Hypertension is rarely found in rural or “tribal” areas of Africa, but it is very common in African cities and in black populations in Britain and the United States. Whereas the rural/urban differences in Africa are clearly due to lifestyle and dietary factors, the finding that hypertension is commoner in black people compared with white people may have some genetic basis. There is some evidence from salt loading studies in medical students that black Americans are more susceptible to a given salt load than white Americans, and may be more sensitive to the beneficial effects of salt restriction.
There is increasing evidence that fetal influences, particularly birth weight, may be a determinant of blood pressure in adult life. For example, babies who are small at birth are more likely to have higher blood pressure during adolescence and to be hypertensive as adults. Babies who are small for their age are also more likely to have metabolic abnormalities that have been associated with the later development of hypertension and cardiovascular disease, such as insulin resistance, diabetes mellitus, hyperlipidaemia, and abdominal obesity (the “Barker hypothesis”). Insulin resistance almost certainly contributes to the increased prevalence of coronary disease seen in adults of low birth weight.
It is possible, however, that genetic factors influence the Barker hypothesis. Mothers with above average blood pressure in pregnancy give birth to smaller babies who subsequently develop above average blood pressure themselves and eventually hypertension. It is entirely likely that the similarity of blood pressures in mother and child are genetic and, in a modern “healthy” society, unrelated to intrauterine undernutrition.

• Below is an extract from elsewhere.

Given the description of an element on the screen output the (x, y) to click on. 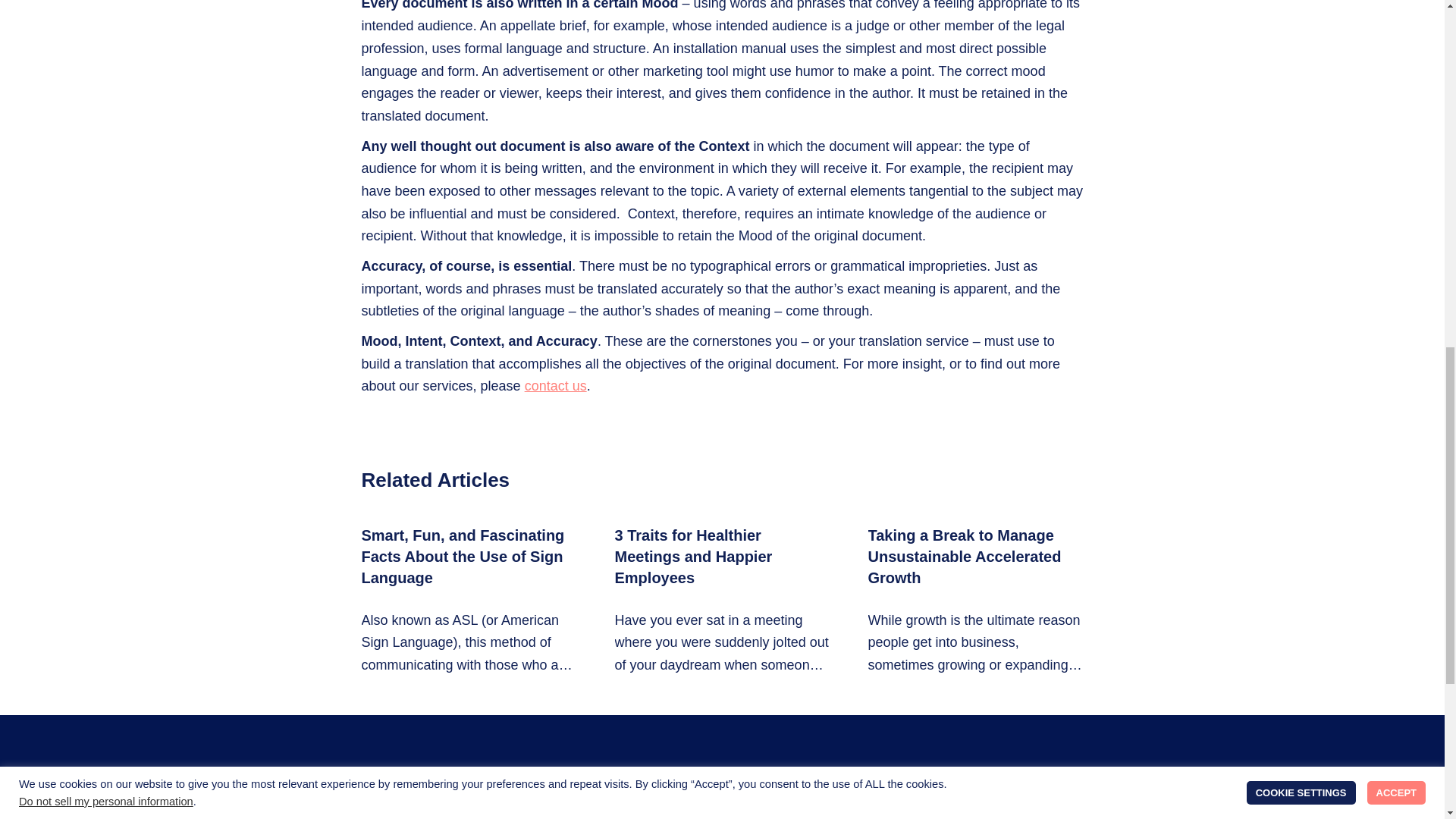
Taking a Break to Manage Unsustainable Accelerated Growth (975, 600)
3 Traits for Healthier Meetings and Happier Employees (721, 600)
contact us (555, 385)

In hypertensive left ventricular hypertrophy, the ventricle cannot relax normally in diastole. Thus, to produce the necessary increase in ventricular input, especially during exercise, there is an increase in left atrial pressure rather than the normal reduction in ventricular pressure, which produces a suction effect as described above. This can lead to an increase in pulmonary capillary pressure that is sufficient to induce pulmonary congestion. The rise in atrial pressure can also lead to atrial fibrillation, and in hypertrophied ventricles dependent on atrial systole the loss of atrial transport can result in a significant reduction in stroke volume and pulmonary oedema. Exercise induced subendocardial ischaemia can also produce an “exaggerated” impairment of diastolic relaxation of the hypertrophied myocardium.